Les trois équipiers de l’abattoir, dont le responsable Steeve Hodge, ont ensuite procédé à la mise à mort, en présence du responsable de la filière agricole à la CCISM Julien Gumbs, et du gérant de la SEABAT Emmanuel Gimenez. Pour ce premier test, qui a nécessité quelques prises en main, Saint-Martin a reçu l’aide de techniciens des abattoirs de Marie-Galante et du Moule : « leur visite est importante car ils ont une très grande expérience » justifie Maguy Gumbs.
 
UN MOIS POUR PEAUFINER LES DÉTAILS
« Tout s’est relativement bien passé » commente Julien Gumbs. S’il concède « quelques points à corriger sur du matériel restant à acquérir et des aménagements », il mise sur un fonctionnement régulier de la structure d’ici la fin octobre. Quant aux services vétérinaires, ils vont rendre sous peu leur verdict pour que l’agrément sanitaire provisoire devienne définitif.

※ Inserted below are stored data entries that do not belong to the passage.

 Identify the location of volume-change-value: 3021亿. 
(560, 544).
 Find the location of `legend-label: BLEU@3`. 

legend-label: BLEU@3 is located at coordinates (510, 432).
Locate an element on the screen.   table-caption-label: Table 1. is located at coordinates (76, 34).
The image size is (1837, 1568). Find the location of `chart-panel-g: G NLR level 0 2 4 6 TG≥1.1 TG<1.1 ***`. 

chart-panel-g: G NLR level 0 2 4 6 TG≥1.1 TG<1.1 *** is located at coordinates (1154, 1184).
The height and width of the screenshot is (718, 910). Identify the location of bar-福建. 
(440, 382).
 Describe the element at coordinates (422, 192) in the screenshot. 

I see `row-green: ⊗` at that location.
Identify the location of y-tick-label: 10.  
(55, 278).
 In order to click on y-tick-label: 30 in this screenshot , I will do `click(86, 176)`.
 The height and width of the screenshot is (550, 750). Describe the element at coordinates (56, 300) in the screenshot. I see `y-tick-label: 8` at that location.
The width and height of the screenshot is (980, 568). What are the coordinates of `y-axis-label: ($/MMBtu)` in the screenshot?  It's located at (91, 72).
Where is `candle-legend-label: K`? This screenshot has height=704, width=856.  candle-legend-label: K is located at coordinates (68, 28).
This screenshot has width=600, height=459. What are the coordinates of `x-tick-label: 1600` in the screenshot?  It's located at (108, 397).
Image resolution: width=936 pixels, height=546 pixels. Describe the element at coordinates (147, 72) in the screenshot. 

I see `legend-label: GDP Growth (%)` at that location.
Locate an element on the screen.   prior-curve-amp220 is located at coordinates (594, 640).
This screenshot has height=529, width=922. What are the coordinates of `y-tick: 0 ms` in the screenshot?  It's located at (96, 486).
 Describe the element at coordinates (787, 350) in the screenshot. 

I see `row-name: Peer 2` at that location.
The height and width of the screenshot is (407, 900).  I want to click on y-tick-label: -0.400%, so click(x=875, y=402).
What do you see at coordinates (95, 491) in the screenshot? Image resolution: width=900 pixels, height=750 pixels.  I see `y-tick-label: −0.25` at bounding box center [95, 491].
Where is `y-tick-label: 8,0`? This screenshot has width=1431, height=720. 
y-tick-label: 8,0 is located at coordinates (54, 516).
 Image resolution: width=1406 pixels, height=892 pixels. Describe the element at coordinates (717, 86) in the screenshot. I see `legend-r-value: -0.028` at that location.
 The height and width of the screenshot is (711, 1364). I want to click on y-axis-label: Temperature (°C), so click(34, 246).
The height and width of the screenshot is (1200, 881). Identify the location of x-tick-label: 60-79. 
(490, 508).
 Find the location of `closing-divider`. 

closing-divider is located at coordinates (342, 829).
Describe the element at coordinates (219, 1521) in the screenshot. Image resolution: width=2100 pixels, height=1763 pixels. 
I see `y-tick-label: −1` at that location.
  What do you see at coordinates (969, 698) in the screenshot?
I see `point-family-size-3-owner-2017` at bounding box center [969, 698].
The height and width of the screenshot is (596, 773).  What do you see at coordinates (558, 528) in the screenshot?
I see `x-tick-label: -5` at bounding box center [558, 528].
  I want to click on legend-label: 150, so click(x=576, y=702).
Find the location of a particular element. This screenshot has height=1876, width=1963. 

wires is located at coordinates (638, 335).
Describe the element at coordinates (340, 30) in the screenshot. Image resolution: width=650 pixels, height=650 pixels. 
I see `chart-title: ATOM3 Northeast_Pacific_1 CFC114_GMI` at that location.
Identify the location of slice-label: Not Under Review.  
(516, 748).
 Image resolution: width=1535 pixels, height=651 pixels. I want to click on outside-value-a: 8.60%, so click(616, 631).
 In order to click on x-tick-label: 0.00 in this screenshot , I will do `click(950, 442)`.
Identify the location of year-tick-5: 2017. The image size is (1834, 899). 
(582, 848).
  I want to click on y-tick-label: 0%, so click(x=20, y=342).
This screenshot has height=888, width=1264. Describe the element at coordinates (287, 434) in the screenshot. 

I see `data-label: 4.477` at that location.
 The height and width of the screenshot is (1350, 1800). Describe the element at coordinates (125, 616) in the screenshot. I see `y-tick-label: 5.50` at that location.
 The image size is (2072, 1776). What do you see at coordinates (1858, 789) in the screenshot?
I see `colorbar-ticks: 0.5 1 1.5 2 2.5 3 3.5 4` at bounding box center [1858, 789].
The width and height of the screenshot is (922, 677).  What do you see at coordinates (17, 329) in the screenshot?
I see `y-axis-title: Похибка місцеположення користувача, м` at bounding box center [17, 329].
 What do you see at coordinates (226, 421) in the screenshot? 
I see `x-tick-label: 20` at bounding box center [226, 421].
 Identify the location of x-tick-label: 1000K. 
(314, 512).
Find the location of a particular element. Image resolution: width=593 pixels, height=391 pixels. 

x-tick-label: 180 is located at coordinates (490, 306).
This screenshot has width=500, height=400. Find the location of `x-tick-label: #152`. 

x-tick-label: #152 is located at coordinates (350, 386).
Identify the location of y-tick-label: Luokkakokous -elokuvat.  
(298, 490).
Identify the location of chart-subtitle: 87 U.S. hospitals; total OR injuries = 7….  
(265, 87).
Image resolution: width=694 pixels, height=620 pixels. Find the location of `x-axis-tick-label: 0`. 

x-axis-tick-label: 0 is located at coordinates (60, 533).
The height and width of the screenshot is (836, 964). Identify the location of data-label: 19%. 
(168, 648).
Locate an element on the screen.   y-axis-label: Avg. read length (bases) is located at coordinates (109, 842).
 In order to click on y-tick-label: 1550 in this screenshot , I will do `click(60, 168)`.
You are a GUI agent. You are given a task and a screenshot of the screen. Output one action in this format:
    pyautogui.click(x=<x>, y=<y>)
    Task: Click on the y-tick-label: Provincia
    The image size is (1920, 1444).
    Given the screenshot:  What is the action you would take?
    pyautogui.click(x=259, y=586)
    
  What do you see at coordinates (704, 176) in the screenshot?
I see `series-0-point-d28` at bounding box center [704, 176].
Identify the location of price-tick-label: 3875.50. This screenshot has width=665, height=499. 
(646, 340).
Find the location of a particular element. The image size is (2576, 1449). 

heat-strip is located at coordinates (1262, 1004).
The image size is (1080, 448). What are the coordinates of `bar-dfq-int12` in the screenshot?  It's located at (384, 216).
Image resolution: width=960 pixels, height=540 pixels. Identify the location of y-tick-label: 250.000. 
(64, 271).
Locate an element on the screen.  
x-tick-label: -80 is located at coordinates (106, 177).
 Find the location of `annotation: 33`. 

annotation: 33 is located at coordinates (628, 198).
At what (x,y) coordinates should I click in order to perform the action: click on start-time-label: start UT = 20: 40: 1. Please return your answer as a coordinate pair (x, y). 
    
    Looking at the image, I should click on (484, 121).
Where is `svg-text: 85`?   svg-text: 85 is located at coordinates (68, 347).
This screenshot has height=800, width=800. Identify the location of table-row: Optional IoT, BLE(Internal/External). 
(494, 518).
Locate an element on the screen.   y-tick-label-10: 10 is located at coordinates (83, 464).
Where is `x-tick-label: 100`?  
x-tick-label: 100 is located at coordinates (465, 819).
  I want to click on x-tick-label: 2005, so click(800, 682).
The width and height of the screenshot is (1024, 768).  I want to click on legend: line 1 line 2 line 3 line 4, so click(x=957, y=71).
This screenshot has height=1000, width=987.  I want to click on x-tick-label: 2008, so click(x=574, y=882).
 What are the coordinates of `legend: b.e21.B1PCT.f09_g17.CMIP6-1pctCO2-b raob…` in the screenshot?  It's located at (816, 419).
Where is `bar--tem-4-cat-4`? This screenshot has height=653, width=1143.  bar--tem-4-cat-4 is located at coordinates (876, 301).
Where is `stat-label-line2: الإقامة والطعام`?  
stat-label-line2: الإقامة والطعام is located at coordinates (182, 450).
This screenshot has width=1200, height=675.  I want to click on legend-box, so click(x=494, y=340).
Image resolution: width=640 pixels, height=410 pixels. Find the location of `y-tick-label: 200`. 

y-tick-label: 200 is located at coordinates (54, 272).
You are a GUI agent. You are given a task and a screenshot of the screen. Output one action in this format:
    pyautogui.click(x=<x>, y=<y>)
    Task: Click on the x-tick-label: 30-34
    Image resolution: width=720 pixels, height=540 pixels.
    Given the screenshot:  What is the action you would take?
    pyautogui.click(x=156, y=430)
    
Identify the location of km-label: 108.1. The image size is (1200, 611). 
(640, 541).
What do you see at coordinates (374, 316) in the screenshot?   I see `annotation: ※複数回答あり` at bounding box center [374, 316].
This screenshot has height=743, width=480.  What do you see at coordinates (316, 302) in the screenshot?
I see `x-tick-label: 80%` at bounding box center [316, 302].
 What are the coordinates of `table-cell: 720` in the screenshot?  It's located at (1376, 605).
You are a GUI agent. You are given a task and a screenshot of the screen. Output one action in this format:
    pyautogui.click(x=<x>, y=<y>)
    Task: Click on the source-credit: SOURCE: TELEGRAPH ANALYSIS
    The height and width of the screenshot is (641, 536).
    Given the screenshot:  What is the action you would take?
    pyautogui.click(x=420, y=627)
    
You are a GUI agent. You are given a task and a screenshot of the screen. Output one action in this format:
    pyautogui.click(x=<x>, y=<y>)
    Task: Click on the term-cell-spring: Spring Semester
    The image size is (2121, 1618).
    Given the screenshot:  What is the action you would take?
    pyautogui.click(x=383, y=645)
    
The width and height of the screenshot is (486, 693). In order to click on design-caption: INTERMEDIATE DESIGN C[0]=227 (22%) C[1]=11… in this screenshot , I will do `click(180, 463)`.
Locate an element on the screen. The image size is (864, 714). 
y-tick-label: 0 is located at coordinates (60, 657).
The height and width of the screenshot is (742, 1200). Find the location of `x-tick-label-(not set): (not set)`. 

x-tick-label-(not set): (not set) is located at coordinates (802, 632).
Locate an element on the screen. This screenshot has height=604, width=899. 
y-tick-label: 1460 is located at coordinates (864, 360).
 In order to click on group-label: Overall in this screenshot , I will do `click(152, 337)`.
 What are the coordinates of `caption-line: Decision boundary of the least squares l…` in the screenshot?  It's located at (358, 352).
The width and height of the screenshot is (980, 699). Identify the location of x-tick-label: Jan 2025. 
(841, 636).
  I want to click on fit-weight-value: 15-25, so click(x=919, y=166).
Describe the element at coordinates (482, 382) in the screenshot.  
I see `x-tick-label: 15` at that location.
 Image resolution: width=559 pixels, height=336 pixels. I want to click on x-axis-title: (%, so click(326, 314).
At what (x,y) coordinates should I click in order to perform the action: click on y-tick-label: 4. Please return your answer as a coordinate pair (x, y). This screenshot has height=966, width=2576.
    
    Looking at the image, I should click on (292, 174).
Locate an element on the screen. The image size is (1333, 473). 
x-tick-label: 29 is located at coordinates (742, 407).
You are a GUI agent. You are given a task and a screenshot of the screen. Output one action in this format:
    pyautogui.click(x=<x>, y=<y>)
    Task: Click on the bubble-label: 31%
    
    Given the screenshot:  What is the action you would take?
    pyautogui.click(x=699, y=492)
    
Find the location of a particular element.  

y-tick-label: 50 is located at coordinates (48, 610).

Mais à quelle cadence cet abattoir va t-il fonctionner, sachant que Saint-Martin ne compte qu’une trentaine d’éleveurs enrôlés à la CCISM ? Certes ce type d’installation n’est jamais rentable. Mais à moins d’un vrai développement des cheptels, celui-de Saint-Martin aura un véritable défi à relever. Tous fonds confondus, il a représenté un investissement de 1,07M€.
 
 
L’abattoir ouvert à la population le 3 octobre
 
Le samedi 3 octobre l’abattoir sera ouvert à toute la population entre 9 heures et 12 heures. Point phare de la visite : au terme de 10 jours de maturation la viande issue de l’abattage test réalisé ce jeudi sera cuisinée et proposée à la dégustation. Un événement destiné à faire la promotion de cet abattoir et des produits qui en sortiront. Car maintenant, il faut bien qu’il fonctionne…
 
 
Abattoir et cuisine centrale feront-ils bon ménage ?
 
L’ouverture de la structure avait été plusieurs fois menacée notamment à cause de la construction (postérieure) de la cuisine centrale qui ne respectait pas la distance minimale de 100 mètres imposée entre un abattoir et tout autre bâtiment. Le dossier avait d’ailleurs été sérieusement suivi par l’ex-préfet Philippe Chopin et plusieurs tours de passe-passe administratifs avaient été nécessaires. Au final, des aménagements structurels ont été apportés afin de pouvoir rendre fonctionnel l’abattoir de Saint-Martin, dont la construction de murs visant à maîtriser les conditions sanitaires (cf galerie photos).